Using a whitespace character in scanf() would ignore any number of whitespace characters left in the input stream, what if you need to read more inputs? Consider:
#include <stdio.h>
int main(void)
{
char ch1, ch2;
scanf("%c", &ch1); /* Leaves the newline in the input */
scanf(" %c", &ch2); /* The leading whitespace ensures it's the
previous newline is ignored */
printf("ch1: %c, ch2: %c\n", ch1, ch2);
/* All good so far */
char ch3;
scanf("%c", &ch3); /* Doesn't read input due to the same problem */
printf("ch3: %c\n", ch3);
return 0;
}
While the 3rd scanf() can be fixed in the same way using a leading whitespace, it's not always going to that simple as above.
Another major problem is, scanf() will not discard any input in the input stream if it doesn't match the format. For example, if you input abc for an int such as: scanf("%d", &int_var); then abc will have to read and discarded. Consider:
#include <stdio.h>
int main(void)
{
int i;
while(1) {
if (scanf("%d", &i) != 1) { /* Input "abc" */
printf("Invalid input. Try again\n");
} else {
break;
}
}
printf("Int read: %d\n", i);
return 0;
}
Another common problem is mixing scanf() and fgets(). Consider:
#include <stdio.h>
int main(void)
{
int age;
char name[256];
printf("Input your age:");
scanf("%d", &age); /* Input 10 */
printf("Input your full name [firstname lastname]");
fgets(name, sizeof name, stdin); /* Doesn't read! */
return 0;
}
The call to fgets() doesn't wait for input because the newline left by the previous scanf() call is read and fgets() terminates input reading when it encounters a newline.
There are many other similar problems associated with scanf(). That's why it's generally recommended to avoid it.
So, what's the alternative? Use fgets() function instead in the following fashion to read a single character:
#include <stdio.h>
int main(void)
{
char line[256];
char ch;
if (fgets(line, sizeof line, stdin) == NULL) {
printf("Input error.\n");
exit(1);
}
ch = line[0];
printf("Character read: %c\n", ch);
return 0;
}
One detail to be aware of when using fgets() will read in the newline character if there's enough room in the inut buffer.
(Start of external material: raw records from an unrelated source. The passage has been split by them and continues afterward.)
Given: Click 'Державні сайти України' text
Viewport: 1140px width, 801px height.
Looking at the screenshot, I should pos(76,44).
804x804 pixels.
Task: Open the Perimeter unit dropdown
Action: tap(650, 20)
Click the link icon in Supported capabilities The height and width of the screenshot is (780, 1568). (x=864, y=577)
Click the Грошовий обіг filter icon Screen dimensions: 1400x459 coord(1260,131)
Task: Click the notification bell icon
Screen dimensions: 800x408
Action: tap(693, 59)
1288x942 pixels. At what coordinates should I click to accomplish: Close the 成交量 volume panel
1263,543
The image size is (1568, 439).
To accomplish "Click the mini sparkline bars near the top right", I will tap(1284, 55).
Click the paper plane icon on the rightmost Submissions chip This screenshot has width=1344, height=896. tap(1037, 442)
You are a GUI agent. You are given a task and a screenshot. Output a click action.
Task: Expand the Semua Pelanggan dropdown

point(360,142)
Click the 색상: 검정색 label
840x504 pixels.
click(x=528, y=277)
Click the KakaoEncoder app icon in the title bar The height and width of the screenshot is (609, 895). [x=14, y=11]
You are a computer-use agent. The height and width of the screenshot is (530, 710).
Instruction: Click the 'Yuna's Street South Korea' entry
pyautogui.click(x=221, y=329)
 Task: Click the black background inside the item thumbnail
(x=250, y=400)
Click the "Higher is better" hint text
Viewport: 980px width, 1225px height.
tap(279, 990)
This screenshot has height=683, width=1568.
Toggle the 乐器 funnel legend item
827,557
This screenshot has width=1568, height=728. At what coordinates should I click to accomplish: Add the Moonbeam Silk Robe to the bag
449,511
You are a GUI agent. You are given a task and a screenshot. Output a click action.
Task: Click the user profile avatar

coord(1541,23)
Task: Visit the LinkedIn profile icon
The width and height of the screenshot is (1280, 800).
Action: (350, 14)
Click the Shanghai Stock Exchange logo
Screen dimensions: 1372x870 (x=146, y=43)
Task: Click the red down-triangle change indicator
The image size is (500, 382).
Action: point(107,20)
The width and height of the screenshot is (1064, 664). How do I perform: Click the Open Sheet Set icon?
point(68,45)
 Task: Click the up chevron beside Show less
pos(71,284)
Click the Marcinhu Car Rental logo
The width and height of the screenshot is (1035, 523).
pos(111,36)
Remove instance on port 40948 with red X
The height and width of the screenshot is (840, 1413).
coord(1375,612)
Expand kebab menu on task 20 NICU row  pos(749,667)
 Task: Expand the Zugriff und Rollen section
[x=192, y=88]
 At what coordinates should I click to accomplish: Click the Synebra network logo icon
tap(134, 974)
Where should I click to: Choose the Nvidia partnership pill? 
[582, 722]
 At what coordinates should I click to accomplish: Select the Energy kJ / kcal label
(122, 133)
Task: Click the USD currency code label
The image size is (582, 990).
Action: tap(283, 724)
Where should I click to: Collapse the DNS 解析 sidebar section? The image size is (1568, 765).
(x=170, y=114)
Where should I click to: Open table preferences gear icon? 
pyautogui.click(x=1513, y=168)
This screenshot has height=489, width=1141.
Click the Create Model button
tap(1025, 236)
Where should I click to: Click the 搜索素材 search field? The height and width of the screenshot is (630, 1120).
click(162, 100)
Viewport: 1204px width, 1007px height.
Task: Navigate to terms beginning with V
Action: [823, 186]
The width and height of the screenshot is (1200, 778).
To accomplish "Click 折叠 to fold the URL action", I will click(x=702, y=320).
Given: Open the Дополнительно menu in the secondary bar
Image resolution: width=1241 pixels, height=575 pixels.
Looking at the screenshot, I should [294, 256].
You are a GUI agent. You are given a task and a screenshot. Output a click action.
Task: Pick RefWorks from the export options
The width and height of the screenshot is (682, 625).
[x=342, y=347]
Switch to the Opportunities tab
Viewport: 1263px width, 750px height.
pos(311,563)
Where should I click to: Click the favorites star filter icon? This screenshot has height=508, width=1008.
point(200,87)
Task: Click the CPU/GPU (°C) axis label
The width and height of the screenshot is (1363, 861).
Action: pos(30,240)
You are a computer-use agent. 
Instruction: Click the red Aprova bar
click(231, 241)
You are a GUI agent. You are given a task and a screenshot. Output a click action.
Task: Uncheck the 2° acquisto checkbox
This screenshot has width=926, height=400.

If it's not desirable then you can remove it:
char line[256];
if (fgets(line, sizeof line, stdin) == NULL) {
printf("Input error.\n");
exit(1);
}
line[strcpsn(line, "\n")] = 0; /* removes the trailing newline, if present */
This works for me try it out
int main(){
char c;
scanf(" %c",&c);
printf("%c",c);
return 0;
}
Here is a similiar thing that I would like to share,
while you're working on Visual Studio you could get an error like:
'scanf': function or variable may be unsafe. Consider using scanf_s instead. To disable deprecation, use _CRT_SECURE_NO_WARNINGS
To prevent this, you should write it in the following format
A single character may be read as follows:
char c;
scanf_s("%c", &c, 1);
When multiple characters for non-null terminated strings are read, integers are used as the width specification and the buffer size.
char c[4];
scanf_s("%4c", &c, _countof(c));
neither fgets nor getchar works to solve the problem.
the only workaround is keeping a space before %c while using scanf
scanf(" %c",ch); // will only work
In the follwing fgets also not work..
char line[256];
char ch;
int i;
printf("Enter a num : ");
scanf("%d",&i);
printf("Enter a char : ");
if (fgets(line, sizeof line, stdin) == NULL) {
printf("Input error.\n");
exit(1);
}
ch = line[0];
printf("Character read: %c\n", ch);
try using getchar(); instead
syntax:
void main() {
char ch;
ch = getchar();
}
Before the scanf put fflush(stdin); to clear buffer.
The only code that worked for me is:
scanf(" %c",&c);
I was having the same problem, and only with single characters. After an hour of random testing I can not report an issue yet. One would think that C would have by now a bullet-proof function to retrieve single characters from the keyboard, and not an array of possible hackarounds... Just saying...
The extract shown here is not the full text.